At the epitranscriptomic level, modulation of mRNA methylation pathways, particularly N6-methyladenosine (m6A), offers dual benefits. Inhibiting m6A demethylases like FTO in tumors may stabilize transcripts encoding pro-inflammatory cytokines, thereby reducing immunosuppressive factors like TGF-β and IL-10 that hinder CAR-T cell activity. Simultaneously, modulating m6A pathways in CAR-T cells can enhance their persistence and cytotoxic function, as seen in preclinical models where m6A readers such as YTHDF1/2 were targeted to improve T cell responses. This dual-targeting strategy that modifies both tumor and CAR-T cell mRNA methylation has the potential to produce a synergistic effect [46]. For example, combining m6A inhibitors with CAR-T cells engineered to resist TGF-β signaling could amplify their therapeutic potency.
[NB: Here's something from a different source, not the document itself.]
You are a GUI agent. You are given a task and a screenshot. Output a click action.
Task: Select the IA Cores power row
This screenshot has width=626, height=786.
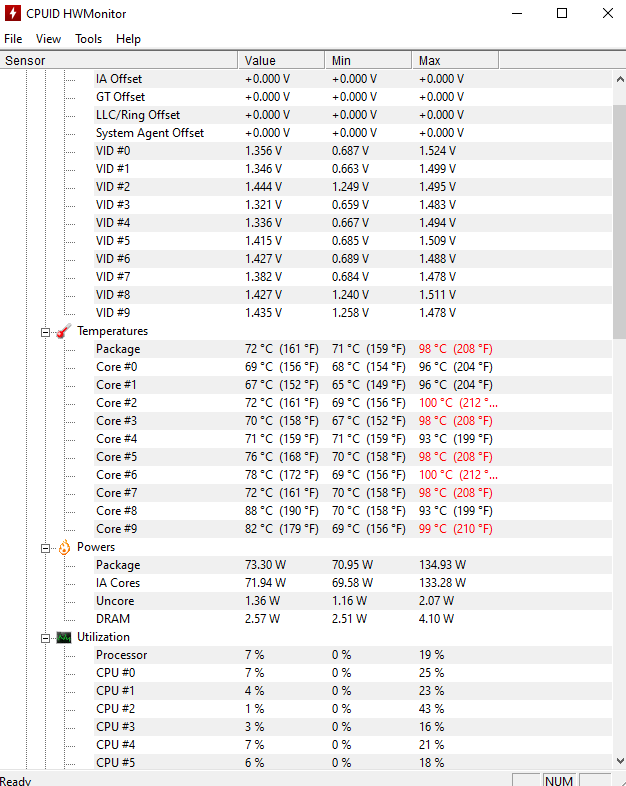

Additionally, co-administration of m6A-modifying agents might enhance the expression of key chemokines, such as CXCL9 and CXCL10, improving CAR-T cell trafficking to the tumor site. Overall, integrating epitranscriptomic modulation with CAR-T therapy represents a promising avenue for overcoming resistance and achieving more durable responses in cancer treatment.
Histone methylation modifiers also present opportunities for therapeutic synergy. Inhibition of SUV39H1 (H3K9 methyltransferase) or EZH2 (H3K27 methyltransferase) can reverse T cell exhaustion, enhance persistence, and sensitize tumors to immune checkpoint blockade [28, 41]. Integrating these inhibitors with CAR-T or TCR therapies can amplify antitumor responses, particularly when combined with strategies that promote H3K4 methylation or reduce H3K27me3, optimizing T cell function and memory formation.
In the future, epigenetic reprogramming, spanning DNA, histone, and RNA modifications, has the potential to overcome both intrinsic and extrinsic barriers in adoptive T cell therapy. A major challenge will be developing specific and effective strategies tailored to patients with both hematological and solid malignancies.